Aliasing current function template instance

Simen Kjærås simen.kjaras at gmail.com
Fri May 1 20:52:41 UTC 2020


On Friday, 1 May 2020 at 20:28:58 UTC, Jean-Louis Leroy wrote:
> Is it possible, inside a function template, to create an alias 
> to the instantiated function?
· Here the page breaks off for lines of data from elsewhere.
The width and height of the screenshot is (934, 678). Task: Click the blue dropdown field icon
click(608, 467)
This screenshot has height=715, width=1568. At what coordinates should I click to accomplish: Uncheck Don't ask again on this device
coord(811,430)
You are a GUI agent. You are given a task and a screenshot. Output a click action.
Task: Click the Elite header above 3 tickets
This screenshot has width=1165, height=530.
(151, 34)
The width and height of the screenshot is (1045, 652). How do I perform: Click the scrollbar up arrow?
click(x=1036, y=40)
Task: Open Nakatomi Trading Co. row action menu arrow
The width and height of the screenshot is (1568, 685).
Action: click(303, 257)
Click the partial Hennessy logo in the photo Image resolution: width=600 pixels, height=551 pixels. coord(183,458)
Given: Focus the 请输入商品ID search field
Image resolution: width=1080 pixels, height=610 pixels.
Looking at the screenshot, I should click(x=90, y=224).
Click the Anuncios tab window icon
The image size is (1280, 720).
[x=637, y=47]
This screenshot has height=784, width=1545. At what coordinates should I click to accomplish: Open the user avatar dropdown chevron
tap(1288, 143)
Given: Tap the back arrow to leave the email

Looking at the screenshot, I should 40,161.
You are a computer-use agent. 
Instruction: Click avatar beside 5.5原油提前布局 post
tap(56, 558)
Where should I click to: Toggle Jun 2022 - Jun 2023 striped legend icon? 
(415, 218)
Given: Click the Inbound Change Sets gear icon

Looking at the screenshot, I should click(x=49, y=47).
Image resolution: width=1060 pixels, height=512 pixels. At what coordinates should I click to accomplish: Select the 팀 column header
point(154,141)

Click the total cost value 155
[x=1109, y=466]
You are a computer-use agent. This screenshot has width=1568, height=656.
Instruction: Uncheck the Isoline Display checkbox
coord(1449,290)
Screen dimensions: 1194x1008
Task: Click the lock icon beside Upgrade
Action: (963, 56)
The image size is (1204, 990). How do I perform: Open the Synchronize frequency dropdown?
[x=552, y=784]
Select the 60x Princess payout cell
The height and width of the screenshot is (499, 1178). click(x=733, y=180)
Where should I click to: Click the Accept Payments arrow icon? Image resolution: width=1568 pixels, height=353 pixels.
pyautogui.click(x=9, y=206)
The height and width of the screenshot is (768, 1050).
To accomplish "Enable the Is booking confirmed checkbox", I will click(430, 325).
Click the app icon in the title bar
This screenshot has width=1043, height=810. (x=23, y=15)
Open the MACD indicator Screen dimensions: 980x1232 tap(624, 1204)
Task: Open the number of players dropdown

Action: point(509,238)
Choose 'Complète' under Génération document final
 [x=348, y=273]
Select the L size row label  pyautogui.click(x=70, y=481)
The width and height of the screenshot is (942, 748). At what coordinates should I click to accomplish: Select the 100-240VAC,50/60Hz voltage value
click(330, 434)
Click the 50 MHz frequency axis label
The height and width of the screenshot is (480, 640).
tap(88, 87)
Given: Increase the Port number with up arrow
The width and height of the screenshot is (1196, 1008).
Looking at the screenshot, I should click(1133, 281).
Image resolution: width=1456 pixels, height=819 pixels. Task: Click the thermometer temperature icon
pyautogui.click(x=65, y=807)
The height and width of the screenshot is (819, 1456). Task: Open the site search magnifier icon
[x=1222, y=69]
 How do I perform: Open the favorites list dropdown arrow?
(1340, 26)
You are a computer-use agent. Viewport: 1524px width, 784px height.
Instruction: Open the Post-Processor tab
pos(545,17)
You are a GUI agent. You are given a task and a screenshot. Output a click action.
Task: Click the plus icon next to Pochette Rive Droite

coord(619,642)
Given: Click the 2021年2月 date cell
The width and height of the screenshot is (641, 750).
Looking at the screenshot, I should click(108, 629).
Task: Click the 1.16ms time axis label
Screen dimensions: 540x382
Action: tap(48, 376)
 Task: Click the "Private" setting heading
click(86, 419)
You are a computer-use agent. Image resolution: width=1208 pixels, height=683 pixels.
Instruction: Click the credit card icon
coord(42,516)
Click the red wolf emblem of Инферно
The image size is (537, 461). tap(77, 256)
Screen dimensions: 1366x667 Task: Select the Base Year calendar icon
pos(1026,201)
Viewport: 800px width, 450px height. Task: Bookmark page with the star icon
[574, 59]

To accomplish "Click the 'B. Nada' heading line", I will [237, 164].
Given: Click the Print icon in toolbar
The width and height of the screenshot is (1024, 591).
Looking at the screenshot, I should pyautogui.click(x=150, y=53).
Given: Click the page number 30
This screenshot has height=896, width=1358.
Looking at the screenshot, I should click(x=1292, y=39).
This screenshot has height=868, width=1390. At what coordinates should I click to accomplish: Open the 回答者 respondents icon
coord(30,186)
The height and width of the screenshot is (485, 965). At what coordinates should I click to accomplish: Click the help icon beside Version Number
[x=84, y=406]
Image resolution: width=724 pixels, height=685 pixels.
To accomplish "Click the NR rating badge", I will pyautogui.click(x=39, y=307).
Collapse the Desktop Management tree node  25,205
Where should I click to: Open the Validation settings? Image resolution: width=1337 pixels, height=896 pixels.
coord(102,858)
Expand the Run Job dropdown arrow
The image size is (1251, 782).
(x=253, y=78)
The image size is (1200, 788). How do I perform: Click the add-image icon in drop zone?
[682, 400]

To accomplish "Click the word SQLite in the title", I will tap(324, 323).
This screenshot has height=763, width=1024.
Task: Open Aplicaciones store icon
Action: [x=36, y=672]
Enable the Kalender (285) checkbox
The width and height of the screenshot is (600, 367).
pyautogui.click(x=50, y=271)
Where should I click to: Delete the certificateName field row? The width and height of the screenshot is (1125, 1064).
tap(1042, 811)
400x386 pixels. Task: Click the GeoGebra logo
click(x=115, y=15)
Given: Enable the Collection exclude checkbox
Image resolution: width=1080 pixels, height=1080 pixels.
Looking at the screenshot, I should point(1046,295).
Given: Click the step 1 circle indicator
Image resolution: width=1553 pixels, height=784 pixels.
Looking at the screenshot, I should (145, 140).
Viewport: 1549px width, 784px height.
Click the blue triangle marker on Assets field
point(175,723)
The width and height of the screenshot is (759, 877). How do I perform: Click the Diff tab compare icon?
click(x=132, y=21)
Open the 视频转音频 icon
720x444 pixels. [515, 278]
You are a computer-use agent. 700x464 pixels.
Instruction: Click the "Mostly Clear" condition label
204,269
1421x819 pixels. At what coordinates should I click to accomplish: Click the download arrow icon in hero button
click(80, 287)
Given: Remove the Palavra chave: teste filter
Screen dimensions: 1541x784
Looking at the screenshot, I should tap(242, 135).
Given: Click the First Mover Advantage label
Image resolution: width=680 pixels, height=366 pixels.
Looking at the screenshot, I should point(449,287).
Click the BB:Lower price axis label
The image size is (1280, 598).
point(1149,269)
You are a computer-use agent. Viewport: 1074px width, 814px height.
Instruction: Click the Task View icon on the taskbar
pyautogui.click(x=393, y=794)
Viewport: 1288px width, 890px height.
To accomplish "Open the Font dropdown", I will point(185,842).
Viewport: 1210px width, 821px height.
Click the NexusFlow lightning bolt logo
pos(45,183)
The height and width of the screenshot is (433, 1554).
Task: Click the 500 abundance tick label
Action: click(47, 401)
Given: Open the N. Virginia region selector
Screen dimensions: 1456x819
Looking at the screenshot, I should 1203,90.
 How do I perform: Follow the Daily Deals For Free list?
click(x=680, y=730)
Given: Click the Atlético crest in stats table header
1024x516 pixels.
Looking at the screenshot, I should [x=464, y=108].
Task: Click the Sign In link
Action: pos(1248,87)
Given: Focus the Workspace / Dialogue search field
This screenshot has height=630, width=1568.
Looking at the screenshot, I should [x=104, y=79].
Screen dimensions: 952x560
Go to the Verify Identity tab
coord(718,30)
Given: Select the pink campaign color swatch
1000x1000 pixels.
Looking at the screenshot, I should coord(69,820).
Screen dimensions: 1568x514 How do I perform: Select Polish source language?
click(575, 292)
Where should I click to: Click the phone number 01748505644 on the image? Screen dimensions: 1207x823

IOW the equivalent of 
> __FUNCTION__, but yielding an alias?
>
> The closest I came is:
>
>   import std.string;
>   import std.traits;
>
>   void foo(T)(lazy T)
>   {
>     mixin(
>       "alias thisFunction = ",
>       __FUNCTION__[0..__FUNCTION__.lastIndexOf('.')],
>       ";");
>     pragma(msg, Parameters!thisFunction);
>   }
>
>   void main()
>   {
>     foo(0);
>     foo("");
>   }
>
>   dmd -c aliasthisfunction.d
>   (lazy int)
>   (lazy string)
>
> ...but (unsurprisingly) this fails in presence of overloads. 
> I.e. if I throw in:
>
>   void foo(T)(int, T);
>
> ...then I get:
>
>   aliasthisfunction.d(6): Error: template 
> `aliasthisfunction.foo` matches more than one template 
> declaration:
>   aliasthisfunction.d(4):     `foo(T)(lazy T)`
>   and
>   aliasthisfunction.d(20):     `foo(T)(int, T)`
>   ...
>
> Something I have overlooked? Any ideas?

This should work:

alias context(alias a) = __traits(parent, a);

void fun() {
     alias ctx = context!({})();
}

{} becomes a lambda inside fun(), so it's parent is fun(). The 
same could be done by introducing a symbol explicitly, but that 
pollutes the namespace. This template works inside functions, 
methods, lambdas, modules, structs, classes and interfaces.